Compute the Kullback–Leibler Divergence (KLD) between the reference score distribution and the new test run score distribution. This quantifies how different the two score histograms are and provides related summary metrics used for quick drift detection.

Required Inputs

From configs/env.sh and the test invocation environment:

WORK_DIR: Working directory where compare/score_dist.tsv and other compare artifacts are stored
The test depends on Test 06 (score distributions) and expects ${WORK_DIR}/compare/score_dist.tsv to exist

How to Run

From your TestKit folder, execute:

1	`./run.specific.sh 7`

Or include as part of the full suite:

1	`./run.sh`

Check ${WORK_DIR}/compare for the printed KLD summary and related outputs created by Test 06.

What This Test Does

Based on 07.calc_score_kld.py:

Reads ${WORK_DIR}/compare/score_dist.tsv which contains binned score percentages for Reference and Test_Run
Converts the two distributions into aligned probability vectors
Calls an internal helper calc_kld to compute:
- Number of bins
- KLD between reference and test distributions
- KLD to a uniform distribution (KLD_to_Uniform)
- entropy_p (a summary entropy-based metric)
Prints a short one-line summary recommending to review ${WORK_DIR} for details

Output Location

${WORK_DIR}/compare/score_dist.tsv — input to this test (binned distributions)
Script prints a summary line to stdout; check the test log ${WORK_DIR}/07.calc_score_kld.log (or the general test runner log) for the KLD output

How to Interpret Results

KLD is a non-symmetric measure of how one distribution diverges from another. Higher KLD indicates greater difference.
KLD_to_Uniform gives a sense of how concentrated the distribution is relative to uniform; very small values mean the distribution is close to uniform. The score distribution is not suppose to be uniform, but it gives you a sense of what is a "high" KLD value.
entropy_p is an entropy-derived metric used as an auxiliary indicator.

Practical guidance:

Small KLD (close to zero) indicates little distributional change in scores.
Large KLD (order of magnitude larger than typical baselines for your model) should trigger deeper inspection (compare score histograms and top contributing factors such as age or missing signals).

Example output snippet

Example printed line from the script:

1	`KLD (20)= 0.005790, KLD_to_Uniform=0.740022, entory_p=4.105875`

This indicates the computation used 20 bins and returned the three summary metrics.

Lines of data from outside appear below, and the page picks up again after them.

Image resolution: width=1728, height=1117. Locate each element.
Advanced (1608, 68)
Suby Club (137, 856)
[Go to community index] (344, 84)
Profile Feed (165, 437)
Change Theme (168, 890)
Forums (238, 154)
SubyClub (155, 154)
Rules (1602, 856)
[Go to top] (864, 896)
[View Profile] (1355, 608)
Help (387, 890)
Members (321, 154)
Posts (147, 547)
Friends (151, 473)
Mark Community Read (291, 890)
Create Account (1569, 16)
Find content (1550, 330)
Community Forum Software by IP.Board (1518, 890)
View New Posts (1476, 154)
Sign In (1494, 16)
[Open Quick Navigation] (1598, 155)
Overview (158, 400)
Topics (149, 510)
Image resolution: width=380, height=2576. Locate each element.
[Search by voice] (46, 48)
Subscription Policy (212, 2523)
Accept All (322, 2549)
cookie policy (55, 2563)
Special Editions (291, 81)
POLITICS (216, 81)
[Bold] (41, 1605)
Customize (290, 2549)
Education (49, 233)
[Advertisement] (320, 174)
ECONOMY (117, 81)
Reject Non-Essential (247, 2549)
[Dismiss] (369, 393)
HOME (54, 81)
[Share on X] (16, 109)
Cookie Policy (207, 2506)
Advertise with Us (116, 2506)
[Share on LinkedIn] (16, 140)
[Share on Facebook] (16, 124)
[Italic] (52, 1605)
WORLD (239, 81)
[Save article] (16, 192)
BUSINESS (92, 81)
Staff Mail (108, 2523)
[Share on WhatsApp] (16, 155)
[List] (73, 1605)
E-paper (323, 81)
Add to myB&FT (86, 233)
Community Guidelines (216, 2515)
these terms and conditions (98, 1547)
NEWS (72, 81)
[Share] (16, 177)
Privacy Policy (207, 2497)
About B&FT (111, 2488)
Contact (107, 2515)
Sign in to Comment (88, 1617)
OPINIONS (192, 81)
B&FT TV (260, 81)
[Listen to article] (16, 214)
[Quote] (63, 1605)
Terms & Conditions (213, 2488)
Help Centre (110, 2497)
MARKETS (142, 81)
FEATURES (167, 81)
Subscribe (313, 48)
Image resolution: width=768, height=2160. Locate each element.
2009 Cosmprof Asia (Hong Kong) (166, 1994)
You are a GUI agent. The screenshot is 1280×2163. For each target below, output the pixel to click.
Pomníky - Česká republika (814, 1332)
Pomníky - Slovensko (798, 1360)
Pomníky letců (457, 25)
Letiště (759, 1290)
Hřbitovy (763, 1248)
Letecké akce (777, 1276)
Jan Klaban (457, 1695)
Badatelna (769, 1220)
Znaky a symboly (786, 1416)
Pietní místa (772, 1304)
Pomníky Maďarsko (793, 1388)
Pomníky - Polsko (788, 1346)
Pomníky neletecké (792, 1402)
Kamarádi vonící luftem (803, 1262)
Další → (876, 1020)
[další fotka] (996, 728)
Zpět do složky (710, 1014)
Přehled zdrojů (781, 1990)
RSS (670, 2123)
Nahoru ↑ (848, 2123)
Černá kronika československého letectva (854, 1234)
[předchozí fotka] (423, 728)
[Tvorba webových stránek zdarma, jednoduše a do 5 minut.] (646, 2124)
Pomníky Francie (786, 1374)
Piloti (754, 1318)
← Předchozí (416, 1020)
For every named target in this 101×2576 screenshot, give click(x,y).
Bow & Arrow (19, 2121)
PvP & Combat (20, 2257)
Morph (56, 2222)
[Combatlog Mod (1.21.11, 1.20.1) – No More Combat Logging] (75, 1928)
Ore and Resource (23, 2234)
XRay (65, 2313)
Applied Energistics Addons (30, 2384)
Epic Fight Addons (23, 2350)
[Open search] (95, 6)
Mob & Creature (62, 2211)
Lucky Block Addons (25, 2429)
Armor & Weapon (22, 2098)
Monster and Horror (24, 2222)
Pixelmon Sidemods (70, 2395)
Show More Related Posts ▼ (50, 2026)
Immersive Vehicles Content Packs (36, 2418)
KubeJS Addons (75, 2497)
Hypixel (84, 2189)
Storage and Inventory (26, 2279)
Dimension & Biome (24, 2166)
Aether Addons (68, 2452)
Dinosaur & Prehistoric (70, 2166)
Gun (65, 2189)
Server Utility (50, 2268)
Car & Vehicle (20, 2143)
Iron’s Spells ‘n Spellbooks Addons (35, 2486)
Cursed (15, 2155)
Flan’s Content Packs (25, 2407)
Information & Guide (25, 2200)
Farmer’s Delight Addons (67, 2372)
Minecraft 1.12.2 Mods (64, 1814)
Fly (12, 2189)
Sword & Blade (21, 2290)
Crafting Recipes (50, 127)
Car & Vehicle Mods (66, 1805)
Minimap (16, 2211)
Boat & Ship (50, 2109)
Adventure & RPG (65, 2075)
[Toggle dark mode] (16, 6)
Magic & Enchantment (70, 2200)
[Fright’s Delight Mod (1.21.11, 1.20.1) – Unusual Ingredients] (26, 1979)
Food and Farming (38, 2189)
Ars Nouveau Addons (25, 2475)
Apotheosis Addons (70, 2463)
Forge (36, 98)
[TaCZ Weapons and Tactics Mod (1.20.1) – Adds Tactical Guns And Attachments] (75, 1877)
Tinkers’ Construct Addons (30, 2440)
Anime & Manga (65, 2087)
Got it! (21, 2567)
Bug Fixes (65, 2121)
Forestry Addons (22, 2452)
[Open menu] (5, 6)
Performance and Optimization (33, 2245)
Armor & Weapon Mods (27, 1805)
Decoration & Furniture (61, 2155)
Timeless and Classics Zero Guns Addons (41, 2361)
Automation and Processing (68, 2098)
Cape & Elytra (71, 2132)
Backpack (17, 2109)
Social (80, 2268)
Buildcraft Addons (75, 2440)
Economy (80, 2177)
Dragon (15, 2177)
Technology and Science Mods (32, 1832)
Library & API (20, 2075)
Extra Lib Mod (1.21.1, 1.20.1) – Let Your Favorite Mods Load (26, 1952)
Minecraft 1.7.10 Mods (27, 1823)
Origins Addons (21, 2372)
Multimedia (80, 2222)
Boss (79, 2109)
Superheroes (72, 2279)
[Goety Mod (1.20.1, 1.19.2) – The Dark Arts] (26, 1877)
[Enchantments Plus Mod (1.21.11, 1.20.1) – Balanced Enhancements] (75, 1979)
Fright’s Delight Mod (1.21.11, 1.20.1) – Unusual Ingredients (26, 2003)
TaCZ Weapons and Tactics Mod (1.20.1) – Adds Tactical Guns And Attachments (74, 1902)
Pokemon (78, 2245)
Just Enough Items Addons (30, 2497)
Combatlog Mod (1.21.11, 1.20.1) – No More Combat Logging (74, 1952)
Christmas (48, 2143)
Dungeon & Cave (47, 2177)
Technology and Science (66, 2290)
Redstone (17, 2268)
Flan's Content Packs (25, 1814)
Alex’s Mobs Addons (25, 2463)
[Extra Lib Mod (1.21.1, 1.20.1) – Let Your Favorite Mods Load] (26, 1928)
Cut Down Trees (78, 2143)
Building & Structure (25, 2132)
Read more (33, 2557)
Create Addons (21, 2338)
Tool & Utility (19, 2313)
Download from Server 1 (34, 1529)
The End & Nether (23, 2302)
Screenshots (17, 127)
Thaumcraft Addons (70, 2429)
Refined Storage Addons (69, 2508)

Notes and Implementation Details

The script uses a small epsilon (1e-4) to avoid log-of-zero issues when computing KLD.
It relies on the helper function calc_kld from the project's lib.PY_Helper module which handles bin alignment and normalization.
If score_dist.tsv is missing or malformed, the script will fail - ensure Test 06 produced valid binned distributions first.

Troubleshooting

If you get a file-not-found error for score_dist.tsv, re-run Test 06 and confirm the file exists and has Test, score, and Percentage columns.
If KLD values are extremely large, inspect the two histograms (score_dist.html from Test 06) to see which score bins differ and whether one distribution contains zero mass for bins present in the other. Consider re-binning or smoothing if needed.

Test Results Review

Primary items to inspect after running this test:

${WORK_DIR}/compare/score_dist.tsv
${WORK_DIR}/compare/score_dist.html
The test runner log containing the printed KLD summary (e.g., ${WORK_DIR}/07.calc_score_kld.log)